6. Tenangkan orang terdekat pasien bahwa kekacauan mental pasien akan hilang
dengan pengobatan.
c. Perubahan membrane mukosa oral
1. Kaji membrane mukosa oral pasien, bibir dan lidah setiap 2 jam, perhatikan
adanya kekeringan, eksudat, bengkak, lepuh, dan ulkus.
2. Bila pasien waspada dan mampu minum per oral, berikan beberapa hisapan air
atau es batu untuk menghilangkan kekeringan.
3. Lakukan perawatan mulut stiap 2-4 jam, menggunakan sikat gigi berbulu halus
untuk membersihkan gigi dan melembabkan mulut atau toothette.
4. Bila diindikasikan, gunakan sediaan saliva buatan untuk membantu
mempertahankan kelembaban membrane mukosa.
d. Gangguan pola tidur
1. Kumpulkan informasi tentang kebiasaan pola tidur normal pasien : ritual waktu
tidur; posisi kebiasaan; jam tidur yang diperlukan .

###

PETUNJUK TUGAS:
Menurut kutipan tentang perubahan membran mukosa oral, mengapa pasien yang waspada dan mampu minum per oral diberi beberapa hisapan air atau es batu? Jawab dalam satu sampai tiga kalimat. Baris-baris di bawah ini adalah bahan tersendiri yang terpisah dari kutipan.

DATA LATIHAN:
###

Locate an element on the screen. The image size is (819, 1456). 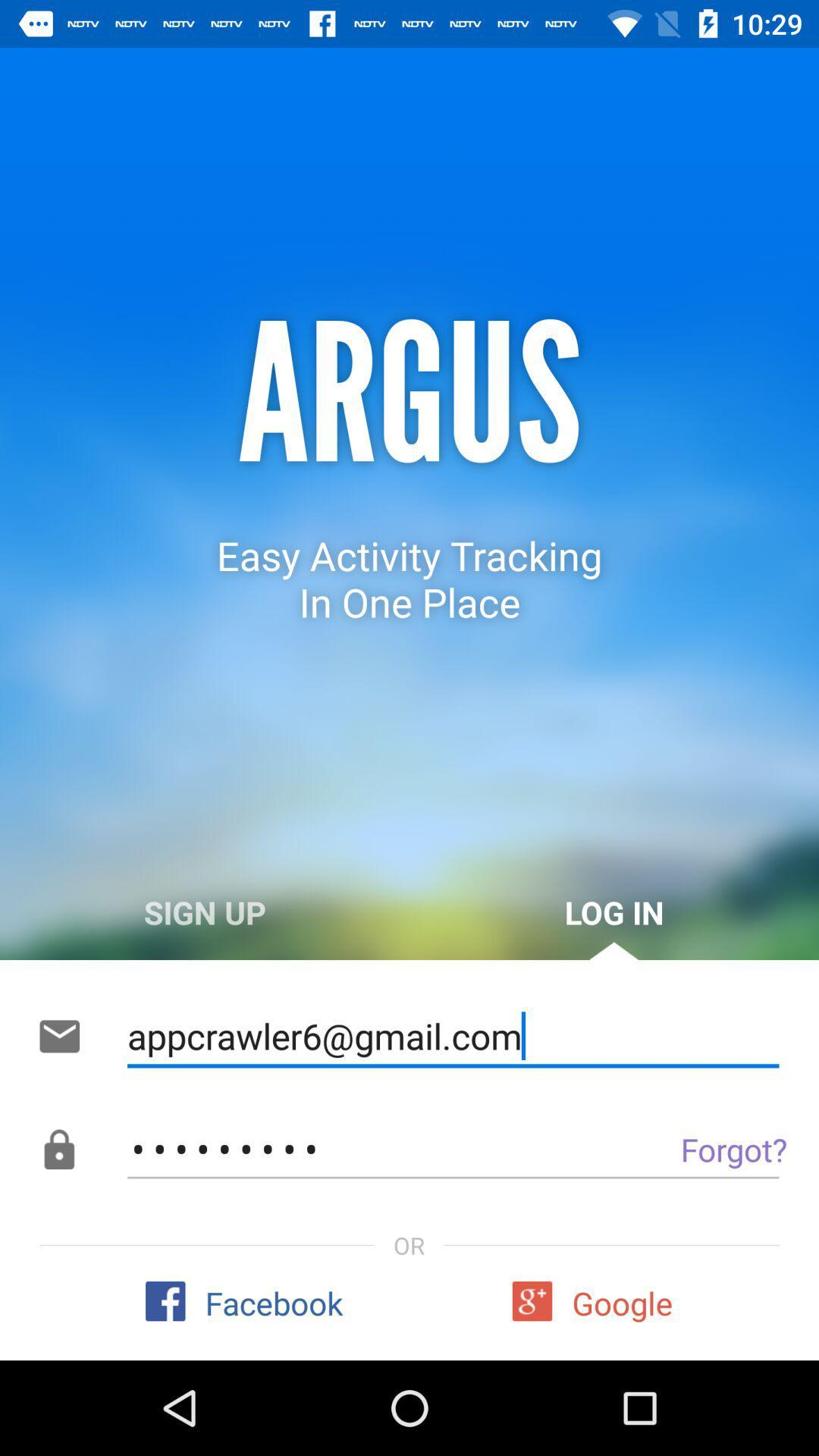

###

JAWABAN TUGAS:
Hisapan air atau es batu itu diberikan untuk menghilangkan kekeringan. Langkah ini hanya dilakukan bila pasien waspada dan mampu minum per oral.